Tips for writing queries#

Dealing with nulls#

Cozo is strict about types. A simple query such as:

?[a] := *rel[a, b], b > 0

will throw if some of the b is null: comparisons can only be made between values of the same type. There are various ways you can deal with it: if you decide that the condition should be false if values are not of the same type, you write:

?[a] := *rel[a, b], try(b > 0, false)

Alternatively, you may decide to consider any null values to be equivalent to some default values, in which case you write:

?[a] := *rel[a, b], (b ~ -1) > 0

here ~ is the coalesce operator. The parentheses are not necessary, but it reads better this way. We recommend using the coalesce operator over using try, since it is more explicit.

You can also be very explicit:

?[a] := *rel[a, b], if(is_null(b), false, b > 0)
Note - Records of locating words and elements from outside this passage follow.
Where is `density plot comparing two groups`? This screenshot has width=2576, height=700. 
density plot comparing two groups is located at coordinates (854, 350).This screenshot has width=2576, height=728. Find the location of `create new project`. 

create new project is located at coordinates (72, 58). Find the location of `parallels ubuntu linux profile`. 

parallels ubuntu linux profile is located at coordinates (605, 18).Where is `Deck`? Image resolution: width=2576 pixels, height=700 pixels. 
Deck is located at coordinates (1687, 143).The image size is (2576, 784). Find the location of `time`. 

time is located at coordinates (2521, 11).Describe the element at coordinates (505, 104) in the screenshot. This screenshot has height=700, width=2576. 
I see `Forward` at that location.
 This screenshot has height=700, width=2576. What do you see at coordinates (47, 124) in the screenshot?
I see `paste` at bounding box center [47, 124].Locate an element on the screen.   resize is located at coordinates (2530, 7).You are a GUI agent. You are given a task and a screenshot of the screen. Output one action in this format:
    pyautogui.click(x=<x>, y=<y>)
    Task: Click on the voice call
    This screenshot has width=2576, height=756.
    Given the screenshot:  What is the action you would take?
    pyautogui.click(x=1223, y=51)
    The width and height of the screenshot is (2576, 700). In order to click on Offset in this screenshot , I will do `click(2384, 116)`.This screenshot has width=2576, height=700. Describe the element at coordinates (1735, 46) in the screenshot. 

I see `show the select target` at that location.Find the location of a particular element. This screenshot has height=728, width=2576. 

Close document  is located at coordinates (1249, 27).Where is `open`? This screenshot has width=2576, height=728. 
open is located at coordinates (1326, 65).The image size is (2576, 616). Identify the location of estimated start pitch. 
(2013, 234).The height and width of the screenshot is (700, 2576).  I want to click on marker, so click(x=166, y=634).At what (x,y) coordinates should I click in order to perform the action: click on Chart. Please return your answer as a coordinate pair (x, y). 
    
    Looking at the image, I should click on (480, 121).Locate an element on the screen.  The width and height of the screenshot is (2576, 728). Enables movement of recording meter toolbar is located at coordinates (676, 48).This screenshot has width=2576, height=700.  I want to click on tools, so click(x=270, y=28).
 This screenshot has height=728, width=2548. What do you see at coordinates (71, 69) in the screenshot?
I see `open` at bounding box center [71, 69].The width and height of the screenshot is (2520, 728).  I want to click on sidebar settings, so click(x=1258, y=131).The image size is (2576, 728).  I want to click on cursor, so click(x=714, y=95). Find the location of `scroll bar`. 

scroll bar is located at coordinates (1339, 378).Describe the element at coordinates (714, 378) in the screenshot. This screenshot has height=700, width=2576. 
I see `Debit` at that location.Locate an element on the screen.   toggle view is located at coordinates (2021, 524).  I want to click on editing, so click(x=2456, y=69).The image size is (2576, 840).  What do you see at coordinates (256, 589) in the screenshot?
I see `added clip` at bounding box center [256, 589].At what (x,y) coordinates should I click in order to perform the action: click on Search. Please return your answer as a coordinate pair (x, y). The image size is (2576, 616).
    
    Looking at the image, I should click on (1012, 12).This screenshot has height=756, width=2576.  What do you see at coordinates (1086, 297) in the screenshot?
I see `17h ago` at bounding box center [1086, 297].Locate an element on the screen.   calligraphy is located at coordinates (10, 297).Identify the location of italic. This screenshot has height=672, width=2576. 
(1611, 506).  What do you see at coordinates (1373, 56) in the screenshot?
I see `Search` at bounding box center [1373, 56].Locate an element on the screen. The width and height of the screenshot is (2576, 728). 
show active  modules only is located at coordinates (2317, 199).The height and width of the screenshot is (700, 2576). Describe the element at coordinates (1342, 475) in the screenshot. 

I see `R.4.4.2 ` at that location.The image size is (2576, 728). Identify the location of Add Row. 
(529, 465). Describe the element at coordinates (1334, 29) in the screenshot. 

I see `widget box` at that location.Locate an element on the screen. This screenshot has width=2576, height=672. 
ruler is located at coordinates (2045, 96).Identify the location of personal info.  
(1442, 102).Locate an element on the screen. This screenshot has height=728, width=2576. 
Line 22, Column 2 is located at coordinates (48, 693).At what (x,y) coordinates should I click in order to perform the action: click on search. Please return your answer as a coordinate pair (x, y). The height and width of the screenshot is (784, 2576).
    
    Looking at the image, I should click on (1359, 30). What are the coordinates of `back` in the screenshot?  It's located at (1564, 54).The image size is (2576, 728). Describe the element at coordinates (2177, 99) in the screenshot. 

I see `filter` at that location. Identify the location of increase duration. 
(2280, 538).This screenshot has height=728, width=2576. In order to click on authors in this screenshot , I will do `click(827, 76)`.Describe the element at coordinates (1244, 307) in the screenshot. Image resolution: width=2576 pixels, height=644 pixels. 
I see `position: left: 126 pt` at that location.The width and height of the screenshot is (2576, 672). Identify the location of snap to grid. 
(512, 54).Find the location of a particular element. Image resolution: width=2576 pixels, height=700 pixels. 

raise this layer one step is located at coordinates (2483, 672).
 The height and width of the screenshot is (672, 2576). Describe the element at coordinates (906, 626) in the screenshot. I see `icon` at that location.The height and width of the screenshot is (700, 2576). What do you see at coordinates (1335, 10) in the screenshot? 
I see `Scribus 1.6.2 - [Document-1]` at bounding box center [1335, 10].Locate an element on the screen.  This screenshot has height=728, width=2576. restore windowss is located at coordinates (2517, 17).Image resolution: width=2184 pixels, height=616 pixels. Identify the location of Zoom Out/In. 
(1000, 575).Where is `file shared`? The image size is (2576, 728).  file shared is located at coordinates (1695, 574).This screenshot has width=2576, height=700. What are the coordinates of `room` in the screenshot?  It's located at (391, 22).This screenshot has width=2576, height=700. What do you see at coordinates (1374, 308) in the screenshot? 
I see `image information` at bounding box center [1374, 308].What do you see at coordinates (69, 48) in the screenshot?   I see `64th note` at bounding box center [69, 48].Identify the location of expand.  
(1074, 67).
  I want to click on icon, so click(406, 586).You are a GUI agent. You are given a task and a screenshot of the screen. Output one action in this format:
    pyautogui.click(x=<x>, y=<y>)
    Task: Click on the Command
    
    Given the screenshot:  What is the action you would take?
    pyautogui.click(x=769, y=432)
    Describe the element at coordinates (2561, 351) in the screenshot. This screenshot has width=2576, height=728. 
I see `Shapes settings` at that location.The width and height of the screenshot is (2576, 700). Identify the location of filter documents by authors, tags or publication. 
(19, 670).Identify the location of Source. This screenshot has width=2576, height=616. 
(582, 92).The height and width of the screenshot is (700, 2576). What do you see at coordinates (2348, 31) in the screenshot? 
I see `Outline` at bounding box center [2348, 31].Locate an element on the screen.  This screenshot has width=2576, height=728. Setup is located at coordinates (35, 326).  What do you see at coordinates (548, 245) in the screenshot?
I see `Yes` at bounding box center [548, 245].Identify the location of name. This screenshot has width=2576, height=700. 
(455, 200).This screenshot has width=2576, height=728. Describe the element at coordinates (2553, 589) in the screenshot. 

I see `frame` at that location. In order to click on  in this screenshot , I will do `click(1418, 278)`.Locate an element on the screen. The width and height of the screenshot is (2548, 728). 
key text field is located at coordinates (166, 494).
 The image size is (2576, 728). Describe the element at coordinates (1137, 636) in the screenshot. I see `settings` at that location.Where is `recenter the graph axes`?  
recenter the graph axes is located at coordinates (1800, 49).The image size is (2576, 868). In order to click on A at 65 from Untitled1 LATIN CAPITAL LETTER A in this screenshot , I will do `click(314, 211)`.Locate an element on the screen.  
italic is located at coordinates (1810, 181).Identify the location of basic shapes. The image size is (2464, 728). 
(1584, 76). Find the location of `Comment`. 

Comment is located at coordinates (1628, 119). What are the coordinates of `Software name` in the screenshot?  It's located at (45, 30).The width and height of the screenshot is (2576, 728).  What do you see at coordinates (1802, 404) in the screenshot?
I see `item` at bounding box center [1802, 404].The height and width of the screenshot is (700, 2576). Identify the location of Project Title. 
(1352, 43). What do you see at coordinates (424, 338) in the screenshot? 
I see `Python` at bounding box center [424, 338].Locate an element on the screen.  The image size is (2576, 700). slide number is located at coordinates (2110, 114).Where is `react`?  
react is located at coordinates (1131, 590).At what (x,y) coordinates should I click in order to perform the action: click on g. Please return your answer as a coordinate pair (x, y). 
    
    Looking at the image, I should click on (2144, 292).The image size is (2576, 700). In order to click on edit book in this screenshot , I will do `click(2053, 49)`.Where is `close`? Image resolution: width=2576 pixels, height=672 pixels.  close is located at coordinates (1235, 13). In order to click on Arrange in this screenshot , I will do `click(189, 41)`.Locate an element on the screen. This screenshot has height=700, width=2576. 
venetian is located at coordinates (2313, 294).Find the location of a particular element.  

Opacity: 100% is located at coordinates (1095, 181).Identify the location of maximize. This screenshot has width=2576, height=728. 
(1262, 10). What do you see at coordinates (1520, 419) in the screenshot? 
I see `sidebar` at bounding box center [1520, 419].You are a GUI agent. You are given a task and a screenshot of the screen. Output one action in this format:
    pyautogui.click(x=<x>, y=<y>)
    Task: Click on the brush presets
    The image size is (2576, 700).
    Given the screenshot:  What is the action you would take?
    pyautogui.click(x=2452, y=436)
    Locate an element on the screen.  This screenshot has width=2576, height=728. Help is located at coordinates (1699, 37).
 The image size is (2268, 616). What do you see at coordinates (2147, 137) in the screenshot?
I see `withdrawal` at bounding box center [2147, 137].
but this is rather verbose. cond is also helpful in this case.

How to join relations#

Suppose we have the following relation:

:create friend {fr, to}

Let’s say we want to find Alice’s friends’ friends’ friends’ friends’ friends. One way to write this is:

?[who] := *friends{fr: 'Alice', to: f1},
          *friends{fr: f1, to: f2},
          *friends{fr: f2, to: f3},
          *friends{fr: f3, to: f4},
          *friends{fr: f4, to: who}

Another way is:

f1[who] := *friends{fr: 'Alice', to: who}
f2[who] := f1[fr], *friends{fr, to: who}
f3[who] := f2[fr], *friends{fr, to: who}
f4[who] := f3[fr], *friends{fr, to: who}
?[who] := f4[fr], *friends{fr, to: who}

These two queries yield identical values. But on real networks, where loops abound, the second way of writing executes exponentially faster than the first. Why? Because of set semantics in relations, the second way of writing deduplicates at every turn, whereas the first way of writing builds up all paths to the final layer of friends. Depending on the size of your graph, your computer may not even have enough memory to hold all these paths!

The moral of the story is, always prefer to break your query into smaller rules. It usually reads better, and unlike in some other databases, it almost always executes faster in Cozo as well. But for this particular case, in which the query is largely recursive, prefer to make it a recursive relation:

f_n[who, min(layer)] := *friends{fr: 'Alice', to: who}, layer = 1
f_n[who, min(layer)] := f_n[fr, last_layer], *friends{fr, to: who}, layer = last_layer + 1, layer <= 5
?[who] := f_n[who, 5]

The condition layer <= 5 is necessary to ensure termination.

Are there any situations where the first way of writing is acceptable? Yes:

?[who] := *friends{fr: 'Alice', to: f1},
          *friends{fr: f1, to: f2},
          *friends{fr: f2, to: f3},
          *friends{fr: f3, to: f4},
          *friends{fr: f4, to: who}
:limit 1

in this case, we stop at the first path, and this way of writing avoids the overhead of multiple rules and is perhaps very slightly faster.

Also, if you want to count the different paths, you must write:

?[count(who)] := *friends{fr: 'Alice', to: f1},
                 *friends{fr: f1, to: f2},
                 *friends{fr: f2, to: f3},
                 *friends{fr: f3, to: f4},
                 *friends{fr: f4, to: who}

The multiple-rules way of writing gives wrong results due to set semantics. Due to the presence of the aggregation count, this query only keeps a single path in memory at any instant, so it won’t blow up your memory even on web-scale data.